*Instruções de trabalho*:
- a) No texto sobre consultas de saúde materna e infantil, até que idade é aplicado o programa de vigilância nas consultas de Saúde Infantil?
- b) Prossiga o texto sobre consultas de saúde materna e infantil a partir da última frase apresentada.

[Texto da página]

Relativamente à vigilância da gravidez de baixo risco, apesar do plano ser semelhante ao nosso, a sua aplicação torna-se, muitas vezes, difícil: as grávidas chegam à primeira consulta já com um tempo de gestação avançado; a maioria tem apenas possibilidade de realizar uma ecografia durante toda a gestação devido a fatores económicos. De forma a contornar estas adversidades, o rastreio do VIH e VDRL é realizado oportunisticamente no primeiro contacto com a grávida, através de testes rápidos; o exame físico torna-se uma ferramenta imprescindível, em particular as manobras de Leopold, para avaliação da posição fetal e o doppler para avaliar a vitalidade do feto.
Na consulta de saúde do adolescente é realizado o planeamento e vigilância da gravidez das adolescentes, sendo mais uma vez de destacar a elevada utilização do progestativo injectável, método não utilizador dependente.
As consultas de Saúde da Mulher/Adolescente constituíram uma oportunidade de incentivar as mulheres e adolescentes a planear as futuras gestações, assim como promover os diferentes métodos contraceptivos e praticar o exame físico na grávida.
Nas consultas de Saúde Infantil constatamos que o programa de vigilância é semelhante ao nosso, sendo, no entanto, aplicado apenas até aos 5 anos. Após essa idade as crianças são avaliadas apenas em contexto de doença aguda. A maioria das consultas é realizada pela equipa de enfermagem que presta todos os conselhos relacionados com os cuidados antecipatórios bem como sinais e sintomas de alarme. Sempre que necessário, a criança é encaminhada para a consulta médica. Tendo em conta tratar-se de uma população jovem, com um número significativo de crianças, a afluência a estas consultas é elevada, o que não compromete a avaliação do desenvolvimento psicomotor, que apesar de ser realizada de uma forma mais informal e breve não deixa de ser efetuada. Além das diferenças expectáveis do programa de vacinação local, também a suplementação é diferente da nossa, sendo disponibilizado a todas as crianças a partir dos 6 meses um multivitamínico com ferro.

[/Texto da página]
[Informação apresentada]

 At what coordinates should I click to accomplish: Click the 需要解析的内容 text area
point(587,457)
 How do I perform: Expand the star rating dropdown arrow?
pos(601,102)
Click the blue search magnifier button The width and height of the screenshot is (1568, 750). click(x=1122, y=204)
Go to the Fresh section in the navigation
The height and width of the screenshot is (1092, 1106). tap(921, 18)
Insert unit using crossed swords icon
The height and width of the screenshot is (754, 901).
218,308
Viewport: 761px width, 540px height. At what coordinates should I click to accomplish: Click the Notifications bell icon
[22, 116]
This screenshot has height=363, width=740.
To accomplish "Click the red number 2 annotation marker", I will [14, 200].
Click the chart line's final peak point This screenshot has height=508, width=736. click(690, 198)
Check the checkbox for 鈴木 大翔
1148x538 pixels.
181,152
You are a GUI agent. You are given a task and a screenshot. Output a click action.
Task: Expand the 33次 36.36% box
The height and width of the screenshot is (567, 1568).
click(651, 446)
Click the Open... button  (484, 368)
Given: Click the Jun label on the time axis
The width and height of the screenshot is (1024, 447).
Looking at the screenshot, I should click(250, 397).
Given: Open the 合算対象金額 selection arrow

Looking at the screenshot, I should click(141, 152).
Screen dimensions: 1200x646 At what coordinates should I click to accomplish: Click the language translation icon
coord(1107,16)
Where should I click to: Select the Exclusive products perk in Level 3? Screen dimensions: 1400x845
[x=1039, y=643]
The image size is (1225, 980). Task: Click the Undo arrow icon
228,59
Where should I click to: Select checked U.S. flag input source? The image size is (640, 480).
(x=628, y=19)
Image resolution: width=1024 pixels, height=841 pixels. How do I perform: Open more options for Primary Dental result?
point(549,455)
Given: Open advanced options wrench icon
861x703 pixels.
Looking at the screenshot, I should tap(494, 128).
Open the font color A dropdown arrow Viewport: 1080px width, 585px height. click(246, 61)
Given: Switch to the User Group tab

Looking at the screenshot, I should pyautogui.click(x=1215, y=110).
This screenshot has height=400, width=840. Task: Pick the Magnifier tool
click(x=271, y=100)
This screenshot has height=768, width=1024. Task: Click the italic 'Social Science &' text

[/Informação apresentada]

*Respostas às tarefas*:
- a) Até aos 5 anos.

- b)
Nesta área de atuação, fomos enquadradas na equipa, realizando as consultas de vigilância com o apoio da enfermagem sempre que necessário, devido às barreiras linguísticas. Participamos ainda na consulta médica, com a clínica geral dedicada apenas à saúde infantil.
Adicionalmente tivemos oportunidade de colaborar numa ação de educação para a saúde na comunidade, juntamente com a Delegacia de Saúde da Praia e o CS de Fazenda. Esta atividade decorreu no dia 14 de novembro, Dia Mundial da Diabetes, junto dos trabalhadores do mercado municipal da Praia. A população alvo foi selecionada devido ao seu estilo de vida: mulheres sedentárias com hábitos alimentares pouco saudáveis.
Por fim, em regime de voluntariado, em colaboração com o Centro de Intervenção Comunitária do Fonton, um dos bairros mais problemáticos da Praia, tivemos oportunidade de organizar uma feira de saúde que decorreu durante o dia 20 de novembro. No período da manhã realizamos rastreios de DM e HTA e atividades para as crianças, onde se incluía a sensibilização para a lavagem dos dentes e das mãos. No período da tarde, as atividades foram dirigidas aos adolescentes. Com o intuito de promover a saúde sexual, construímos um jogo de tabuleiro com várias questões sobre métodos contracetivos e doenças sexualmente transmissíveis (DST). Adicionalmente dinamizamos um segundo jogo a fim de sensibilizar para a transmissão de DSTs.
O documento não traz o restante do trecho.